The only thing we've left out here is what to do about locks. Because locks are strictly enforced by the master server (the only place where commits happen), we don't technically need to do anything. Many teams don't use Subversion's locking features at all, so it may be a nonissue for you. However, if lock changes aren't replicated from master to slaves, it means that clients won't be able to query the status of locks (e.g., svn status -u will show no information about repository locks). If this bothers you, you can write post-lock and post-unlock hook scripts that run svn lock and svn unlock on each slave machine, presumably through a remote shell method such as SSH. That's left as an exercise for the reader!

Caveats

Your master/slave replication system should now be ready to use.
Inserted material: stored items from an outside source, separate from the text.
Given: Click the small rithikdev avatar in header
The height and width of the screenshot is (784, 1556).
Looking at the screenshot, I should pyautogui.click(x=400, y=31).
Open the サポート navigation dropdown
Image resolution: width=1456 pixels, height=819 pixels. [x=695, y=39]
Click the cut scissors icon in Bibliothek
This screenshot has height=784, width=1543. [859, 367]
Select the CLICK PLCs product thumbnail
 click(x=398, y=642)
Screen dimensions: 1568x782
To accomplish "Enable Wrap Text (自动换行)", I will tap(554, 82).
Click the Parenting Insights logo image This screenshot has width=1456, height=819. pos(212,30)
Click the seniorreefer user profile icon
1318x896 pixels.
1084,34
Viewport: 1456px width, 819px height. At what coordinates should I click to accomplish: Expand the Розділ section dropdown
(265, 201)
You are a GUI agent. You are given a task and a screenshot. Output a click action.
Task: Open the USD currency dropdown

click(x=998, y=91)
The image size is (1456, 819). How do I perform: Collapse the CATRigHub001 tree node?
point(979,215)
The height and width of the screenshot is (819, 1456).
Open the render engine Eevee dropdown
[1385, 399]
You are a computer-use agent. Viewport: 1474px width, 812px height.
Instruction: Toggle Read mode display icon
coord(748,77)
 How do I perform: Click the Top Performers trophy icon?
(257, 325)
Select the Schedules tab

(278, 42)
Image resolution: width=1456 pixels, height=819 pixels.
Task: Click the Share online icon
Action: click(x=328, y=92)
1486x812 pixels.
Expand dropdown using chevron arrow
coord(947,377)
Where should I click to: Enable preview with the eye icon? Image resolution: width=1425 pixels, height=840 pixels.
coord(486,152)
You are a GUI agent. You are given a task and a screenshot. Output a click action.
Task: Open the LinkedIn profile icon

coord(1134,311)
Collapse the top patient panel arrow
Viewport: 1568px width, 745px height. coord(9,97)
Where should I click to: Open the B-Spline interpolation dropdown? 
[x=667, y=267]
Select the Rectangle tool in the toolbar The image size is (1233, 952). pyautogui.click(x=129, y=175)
A couple words of warning are in order, however. Remember that this replication isn't entirely robust in the face of computer or network crashes. For example, if one of the automated svnsync commands fails to complete for some reason, the slaves will begin to fall behind. For example, your remote users will see that they've committed revision 100, but then when they run svn update, their local server will tell them than revision 100 doesn't yet exist! Of course, the problem will be automatically fixed the next time another commit happens and the subsequent svnsync is successful—the sync will replicate all waiting revisions. But still, you may want to set up some sort of out-of-band monitoring to notice synchronization failures and force svnsync to run when things go wrong.

Other Apache features

Several of the features already provided by Apache in its role as a robust web server can be leveraged for increased functionality or security in Subversion as well. The Subversion client is able to use SSL (the Secure Socket Layer, discussed earlier). If your Subversion client is built to support SSL, then it can access your Apache server using https:// and enjoy a high-quality encrypted network session.

Equally useful are other features of the Apache and Subversion relationship, such as the ability to specify a custom port (instead of the default HTTP port 80) or a virtual domain name by which the Subversion repository should be accessed, or the ability to access the repository through an HTTP proxy.

Finally, because mod_dav_svn is speaking a subset of the WebDAV/DeltaV protocol, it's possible to access the repository via third-party DAV clients. Most modern operating systems (Win32, OS X, and Linux) have the built-in ability to mount a DAV server as a standard network “shared folder.” This is a complicated topic, but also wondrous when implemented. For details, read 附录 C, WebDAV和自动版本.

Note that there are number of other small tweaks one can make to mod_dav_svn that are too obscure to mention in this chapter. For a complete list of all httpd.conf directives that mod_dav_svn responds to, see “指示”一节.



[42] 他们讨厌这样做。

[43] While self-signed server certificates are still vulnerable to a “man-in-the-middle” attack, such an attack is much more difficult for a casual observer to pull off, compared to sniffing unprotected passwords.

[44] 更多有安全意识的人不会希望在运行中servers文件保存客户端证书密码。

[45] 之前叫做“ViewCVS”。